> _Instructions for the task_: Could you write out exactly the lines from the one that contains "[Sofá Bariloche 2" through the last line of the listing below, both included and nothing more?

> _The data_:

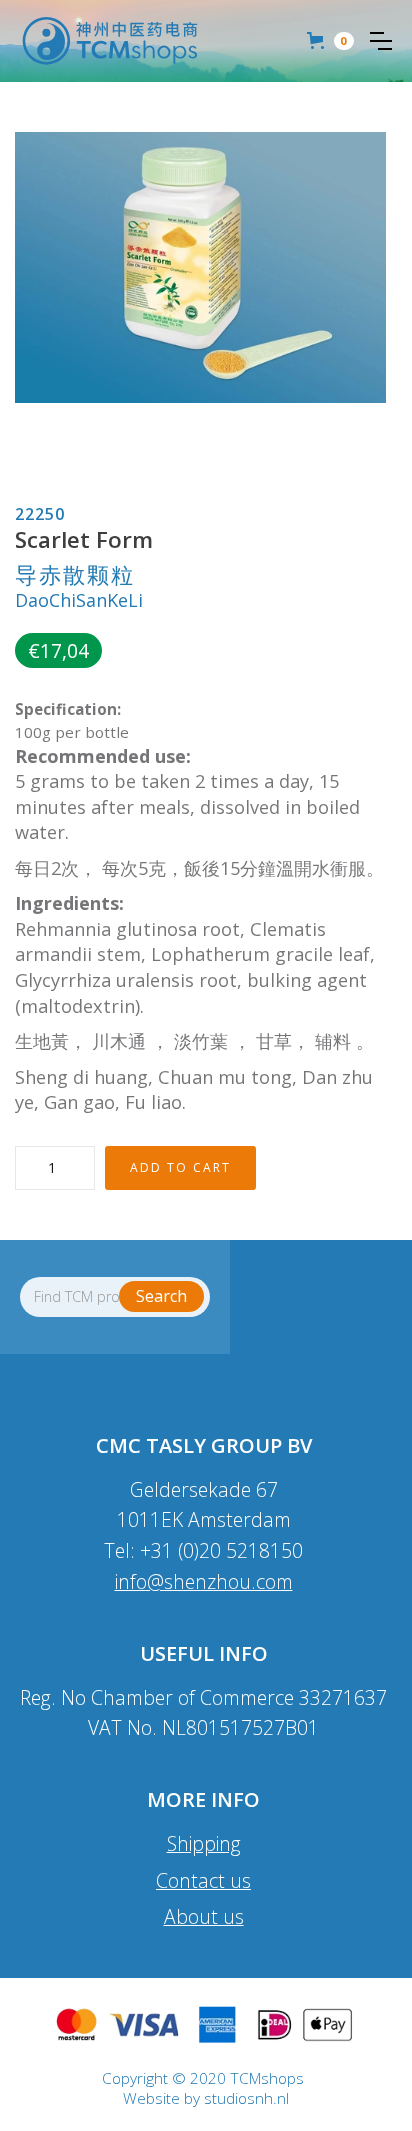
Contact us (203, 1880)
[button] (381, 41)
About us (204, 1916)
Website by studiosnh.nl (206, 2099)
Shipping (204, 1843)
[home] (110, 41)
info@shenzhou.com (204, 1581)
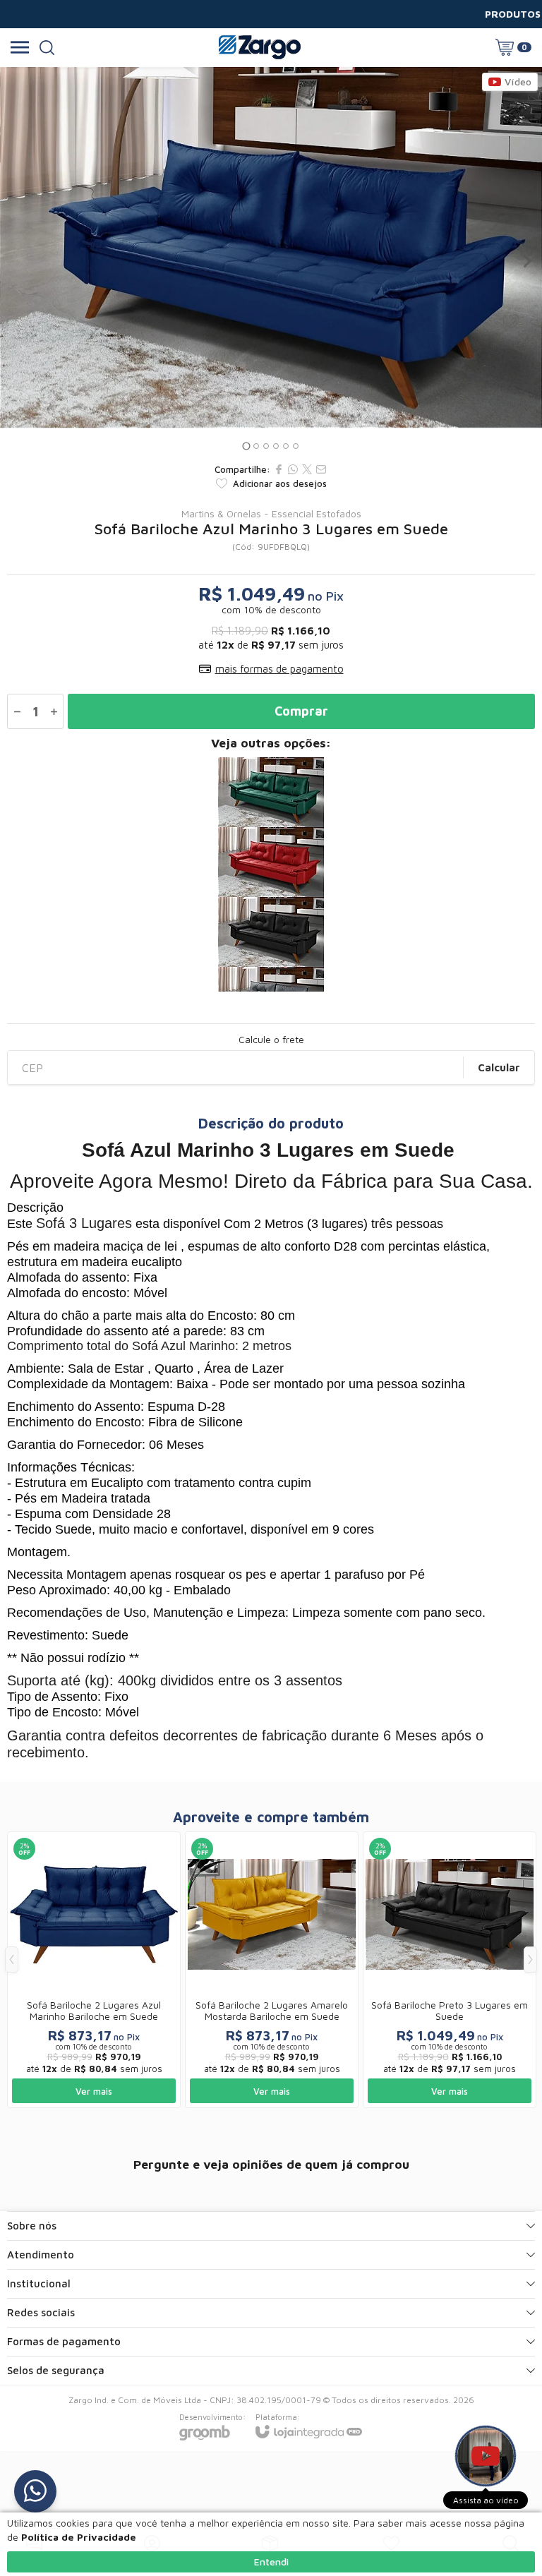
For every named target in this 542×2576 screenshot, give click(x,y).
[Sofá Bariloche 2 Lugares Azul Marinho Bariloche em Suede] (94, 1969)
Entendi (271, 2562)
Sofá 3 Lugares (84, 1223)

> _Solution_:
[Sofá Bariloche 2 Lugares Azul Marinho Bariloche em Suede] (94, 1969)
Entendi (271, 2562)
Sofá 3 Lugares (84, 1223)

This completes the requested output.